╭─ Exercise materials

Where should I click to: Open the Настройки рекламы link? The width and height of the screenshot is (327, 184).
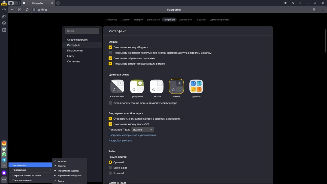coord(120,141)
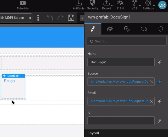
Task: Clear the Email binding value
Action: [152, 102]
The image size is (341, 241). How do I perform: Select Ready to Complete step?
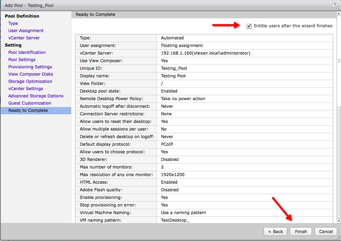coord(28,110)

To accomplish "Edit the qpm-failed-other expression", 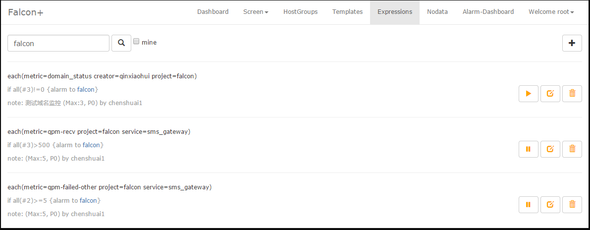I will click(x=550, y=204).
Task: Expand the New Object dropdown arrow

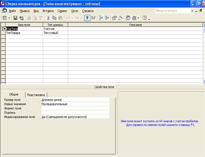Action: point(138,18)
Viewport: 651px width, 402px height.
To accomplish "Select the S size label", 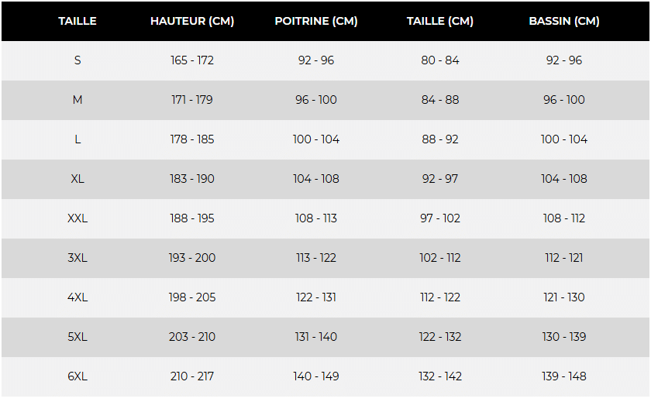I will tap(78, 60).
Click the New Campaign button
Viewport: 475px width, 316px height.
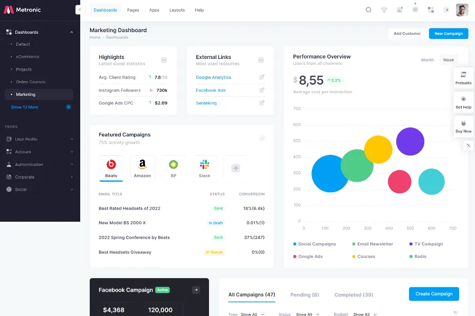[x=448, y=33]
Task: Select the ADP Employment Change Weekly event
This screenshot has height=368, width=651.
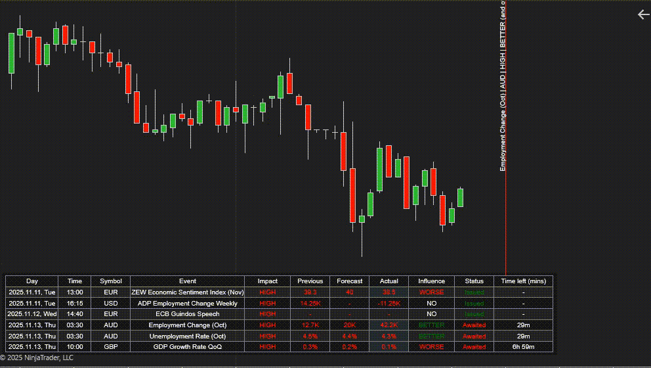Action: 188,304
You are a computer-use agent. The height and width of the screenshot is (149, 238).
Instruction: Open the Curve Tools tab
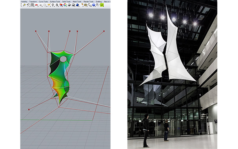(x=43, y=2)
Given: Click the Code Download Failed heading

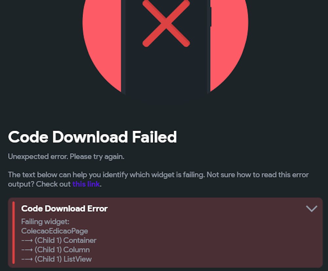Looking at the screenshot, I should click(92, 137).

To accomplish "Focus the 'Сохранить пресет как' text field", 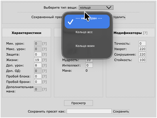I will [x=89, y=111].
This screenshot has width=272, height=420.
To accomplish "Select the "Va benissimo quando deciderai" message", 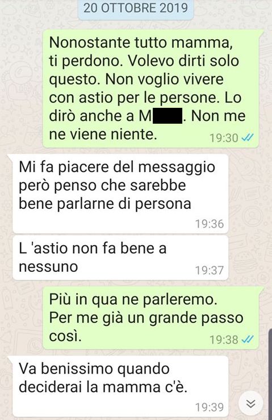I will (x=120, y=387).
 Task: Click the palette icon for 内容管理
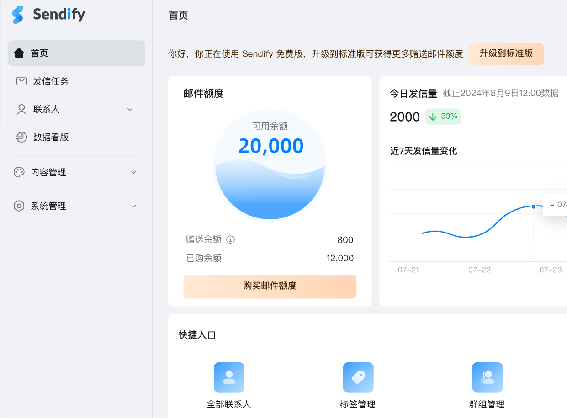(19, 172)
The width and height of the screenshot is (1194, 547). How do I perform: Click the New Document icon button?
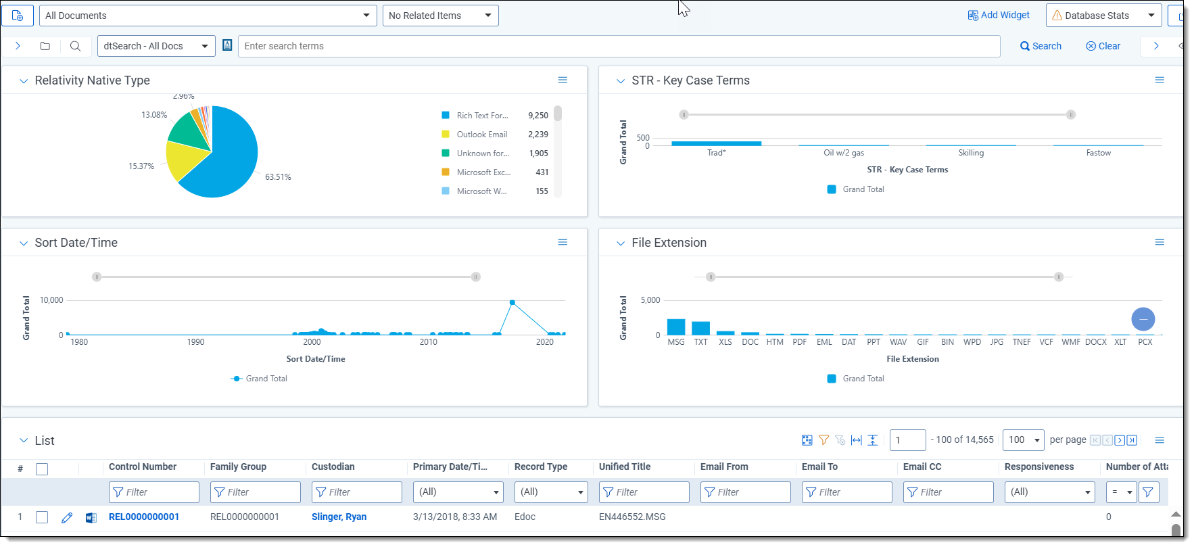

╰─

» Exercise goal
Each line of the entries holding the string "button" should be found and copied.

» Answer section
Click the New Campaign button
The width and height of the screenshot is (1194, 547). How do I perform: Click the New Document icon button?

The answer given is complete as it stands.